Dans toutes ces tribus, les hommes portent un grossier poncho en laine ; au sud de Valdivia, ils portent des pantalons courts, et, au nord de cette ville, un jupon qui ressemble au Chilipa des Gauchos. Tous enferment leurs longs cheveux dans un filet, mais ne portent aucune autre coiffure. Ces Indiens ont une taille assez élevée ; ils ont les pommettes saillantes, et, par l’ensemble de leur extérieur, ressemblent à la grande famille américaine à laquelle d’ailleurs ils appartiennent ; mais leur physionomie me semble différer quelque peu de celle de toutes les tribus que j’avais vues jusque-là. Ordinairement sérieuse et austère, pleine de caractère, elle indique une honnête rudesse ou une féroce détermination. Leurs longs cheveux noirs, leurs traits graves et bien définis, leur teint brun, me rappelaient les vieux portraits de Jacques Ier. Ici, on ne trouve plus cette humble politesse si commune à Chiloé.

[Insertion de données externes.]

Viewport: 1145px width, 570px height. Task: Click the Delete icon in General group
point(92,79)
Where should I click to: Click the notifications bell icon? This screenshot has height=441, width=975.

Quelques-uns vous adressent un « mari-mari » (bonjour) fort brusque ; mais le plus grand nombre ne semblent guère disposés à vous saluer. Cette indépendance est sans doute la conséquence de leurs longues guerres avec les Espagnols et des nombreuses victoires que seuls, de tous les peuples de l’Amérique, ils ont su remporter sur les Européens.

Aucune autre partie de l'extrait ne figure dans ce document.